R&D（Research and Development）
Therapeutic Antibody Projects
Recently, the MBL group has been focusing on the development of therapeutic antibodies. Currently, MBL is making progress in the development of therapeutic antibodies targeting cancers, infectious diseases, and inflammatory diseases. Further, the development of therapeutic antibodies requires not only technologies that allow the acquisition of antibodies, but also high technological capabilities, including their modifications. In addition to the development of mAb technology, we are committed to the development of antibody engineering technologies such as humanization of antibodies, affinity maturation, and enhancement of the antibody-dependent cellular cytotoxicity (ADCC).

····················

State whether each statement agrees with the text on therapeutic antibody projects, answering yes or no and quoting the words from the text that decide it. 1. MBL is developing therapeutic antibodies that target infectious diseases. 2. Developing therapeutic antibodies requires only technologies that allow antibodies to be acquired. 3. Affinity maturation is named as one of the antibody engineering technologies.

### DATA EXTRACT:
····················

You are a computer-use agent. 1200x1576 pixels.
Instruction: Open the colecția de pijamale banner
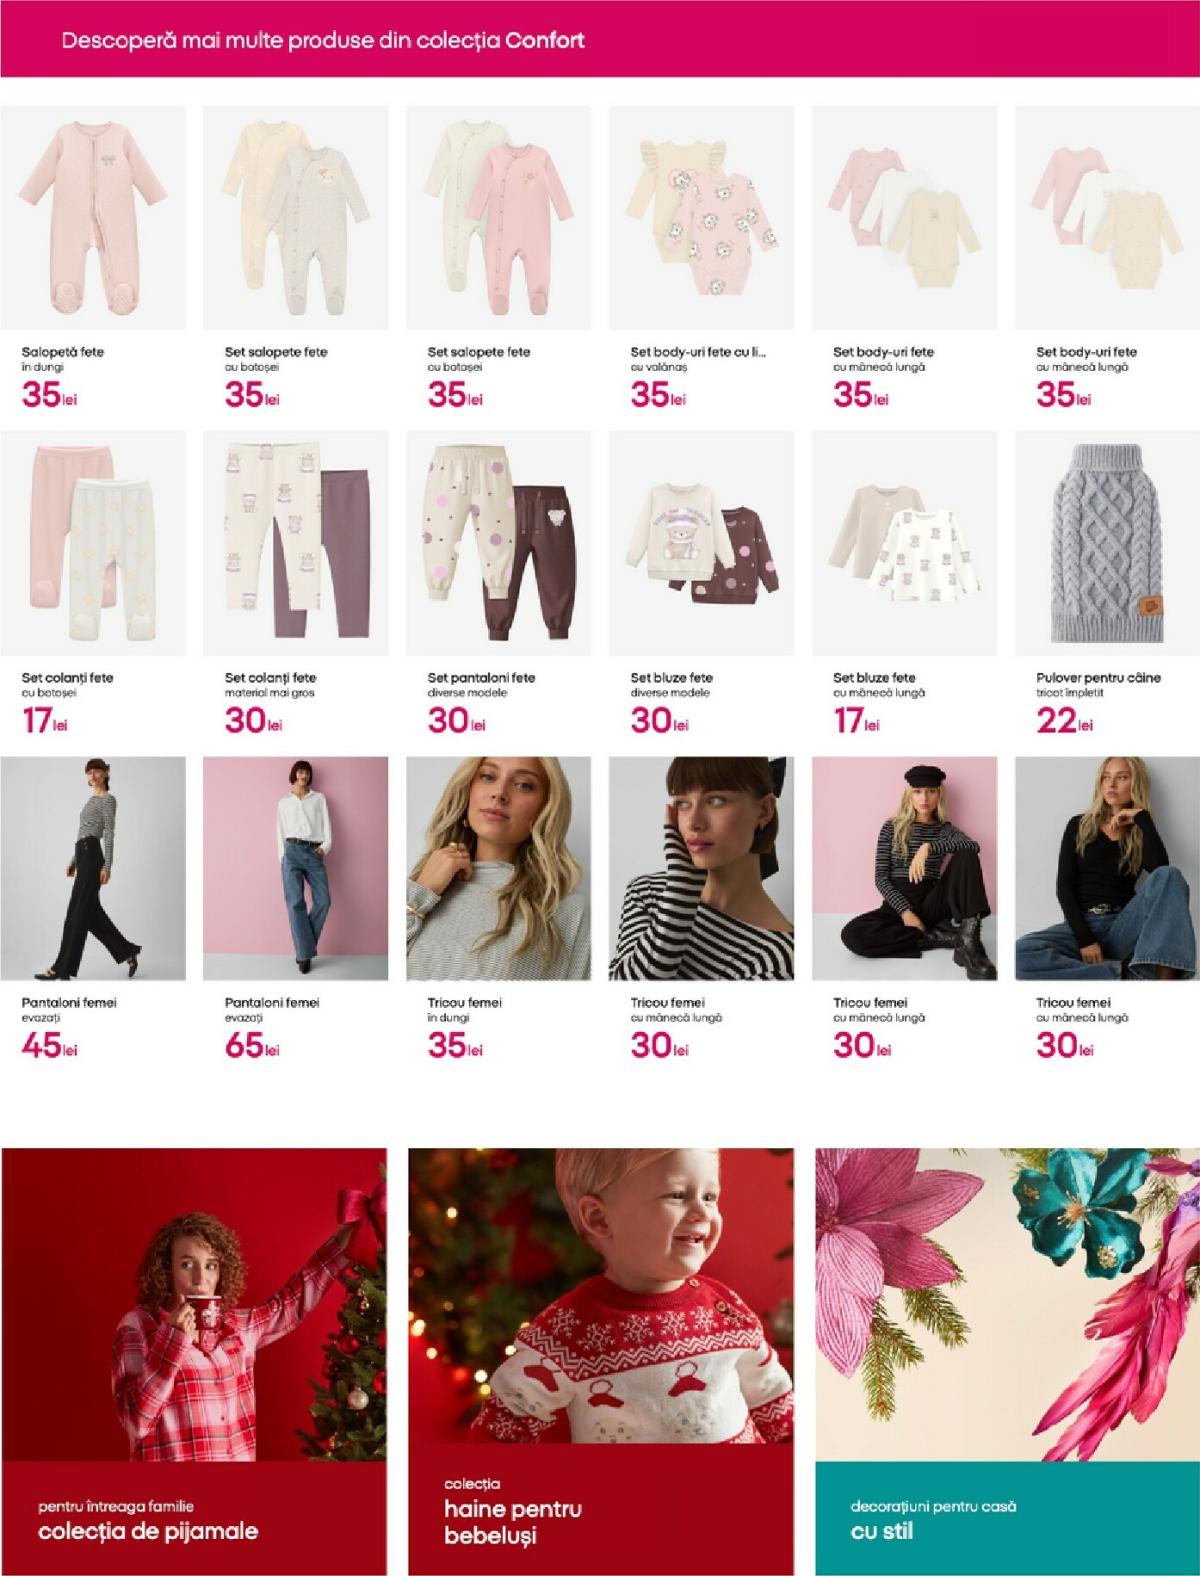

····················

### SOLUTION FOR THIS TASK:
1. Yes: "targeting cancers, infectious diseases, and inflammatory diseases"
2. No: "requires not only technologies that allow the acquisition of antibodies, but also high technological capabilities, including their modifications"
3. Yes: "antibody engineering technologies such as humanization of antibodies, affinity maturation"